### SHORT EXERCISE 1
Edit the SWAT training article between "The Utica Police, New" and "Hartford Police Department.", inclusive, writing that span out again with "departments" changed to "agencies".

### PASSAGE
============
Local EMTs can now train how to enter a hot zone and rescue injured people even while law enforcement is still actively fighting any bad guys.
“It’s a beautiful facility, and they have so much stuff that we can utilize,” said Capt. Larry Hendrickson of the Binghamton Police Department, who is commander for the Metro SWAT team in the greater Binghamton area.
Hendrickson said he has been in SWAT for 20 years and has trained at the Center several times.
“It has gotten to a level where the training is so realistic,” he said. “That makes it so much easier for us to take care of these incidents.”
The Utica Police, New
Hartford Police and the
Oneida County Sheriff’s Office were among the more than 30 departments at the Preparedness Center this week, along with some EMTs from the New Hartford Police Department.
The training scenarios are modeled after real world terrorist attacks and are focused on cooperation between different state agencies.
There are active shooter scenarios, suicide bomber scenarios, hostage situations and more.
“We chose the scenarios based on what’s happening in the real world,” said Bob Stallman, assistant director at the Preparedness Center. “We need to be prepared for that.”
============
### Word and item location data

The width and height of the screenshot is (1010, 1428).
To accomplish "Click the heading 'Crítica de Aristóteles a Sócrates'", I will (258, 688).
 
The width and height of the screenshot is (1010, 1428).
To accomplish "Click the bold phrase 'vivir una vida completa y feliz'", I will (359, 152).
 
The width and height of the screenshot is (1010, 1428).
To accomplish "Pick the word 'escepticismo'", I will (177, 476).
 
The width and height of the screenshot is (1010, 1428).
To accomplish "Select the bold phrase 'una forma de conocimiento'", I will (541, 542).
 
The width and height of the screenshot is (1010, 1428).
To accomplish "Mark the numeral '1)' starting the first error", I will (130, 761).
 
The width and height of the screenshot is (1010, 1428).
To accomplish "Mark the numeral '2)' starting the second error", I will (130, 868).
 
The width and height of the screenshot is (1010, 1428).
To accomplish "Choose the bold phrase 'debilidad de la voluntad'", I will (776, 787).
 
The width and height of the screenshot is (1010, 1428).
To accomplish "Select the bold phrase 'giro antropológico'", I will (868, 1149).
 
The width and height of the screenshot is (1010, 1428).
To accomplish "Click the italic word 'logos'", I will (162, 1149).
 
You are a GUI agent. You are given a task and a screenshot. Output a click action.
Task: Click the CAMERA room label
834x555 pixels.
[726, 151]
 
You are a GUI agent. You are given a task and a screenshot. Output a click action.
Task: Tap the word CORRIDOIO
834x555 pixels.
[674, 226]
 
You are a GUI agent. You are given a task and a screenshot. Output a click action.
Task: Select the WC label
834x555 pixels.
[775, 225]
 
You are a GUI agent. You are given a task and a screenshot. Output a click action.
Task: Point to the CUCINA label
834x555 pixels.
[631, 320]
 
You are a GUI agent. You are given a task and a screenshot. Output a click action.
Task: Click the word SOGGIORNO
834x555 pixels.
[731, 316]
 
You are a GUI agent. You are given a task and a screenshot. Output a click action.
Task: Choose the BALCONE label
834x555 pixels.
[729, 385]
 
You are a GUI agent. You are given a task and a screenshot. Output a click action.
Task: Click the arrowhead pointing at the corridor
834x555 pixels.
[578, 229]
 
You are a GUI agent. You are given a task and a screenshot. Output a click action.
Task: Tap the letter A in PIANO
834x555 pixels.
============
### SHORT EXERCISE 2
Identify each line in the entries that contains the string "starting", and copy those lines out.

### WRITTEN RESPONSE 1
The Utica Police, New
Hartford Police and the
Oneida County Sheriff’s Office were among the more than 30 agencies at the Preparedness Center this week, along with some EMTs from the New Hartford Police Department.

### WRITTEN RESPONSE 2
To accomplish "Mark the numeral '1)' starting the first error", I will (130, 761).
To accomplish "Mark the numeral '2)' starting the second error", I will (130, 868).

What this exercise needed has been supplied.